Computers: Move is in response to an oversupply of PC chips. Workers will be on enforced vacation leave.

July 03, 1998|CHARLES PILLER | TIMES STAFF WRITER

SAN FRANCISCO — Intel Corp. said Thursday that it will temporarily close two microprocessor plants in Aloha, Ore., beginning this weekend in response to an oversupply of chips for the PC market.

None of the 1,700 employees affected will be laid off, said Intel spokesman Tom Waldrop, though most will be on enforced vacation leave during the 10-day closure. Some may be eligible for a voluntary separation program, part of a plan announced in April to reduce the company's total labor force by 3,000, he added.

The Oregon plants produce the central brains of PCs, as well as the chip sets that support other PC functions--but not the most advanced versions of those products. Intel is gradually ramping up production of the latest chips, and reducing production of older versions.

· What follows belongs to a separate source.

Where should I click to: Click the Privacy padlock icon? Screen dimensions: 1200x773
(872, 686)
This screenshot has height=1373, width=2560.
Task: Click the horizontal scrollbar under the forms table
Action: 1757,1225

"By itself, [the shutdown] is really not significant," said Dean McCarron, a chip analyst with Mercury Research in Scottsdale, Ariz. In a meaningful industry downturn, chip companies cut back on product development. This has not occurred with Santa Clara-based Intel, nor with most of the other chip makers that have announced work force reductions in recent months.

"The plants involved would indicate that Intel's oversupply situation is not out of sync with the market," McCarron said. Those plants are relatively small facilities for Intel, the world's largest supplier of microprocessors.

The second quarter is normally the weakest for PC sales and was particularly weak this year. And given the soft demand for microprocessors in Asia due to the financial crisis there, a temporary oversupply of Intel's older chips is hardly surprising, McCarron said.

Intel has slowed production in response to market conditions on a number of other occasions, according to Waldrop, who contrasted the situation with previously announced permanent closings of facilities in Chandler, Ariz., and Dupont, Wash. Intel will attempt to find jobs for those workers within the company, he said.

Going forward, Intel will try to compete more effectively on two fronts where it has lost ground to competitors, analysts say. For low-cost PCs, Santa Clara-based National Semiconductor's Cyrix subsidiary and Sunnyvale-based Advanced Micro Devices have taken sales from Intel, which was slow to produce a product for the sub-$1,000 PC market. When it did release its Celeron chip in April, the product proved inferior to less-expensive competing chips. New versions of the Celeron, due for release later this year, are expected to offer better price performance.

For the high end of the PC spectrum, Intel announced its new Xeon chips last week. The 400- megahertz version of the Xeon will sell for $1,124 to $2,836 each. Some faster versions, costing up to $4,000 each, will be released in a few weeks. Those were suddenly pulled from the Xeon lineup when a bug was discovered just before the announcement.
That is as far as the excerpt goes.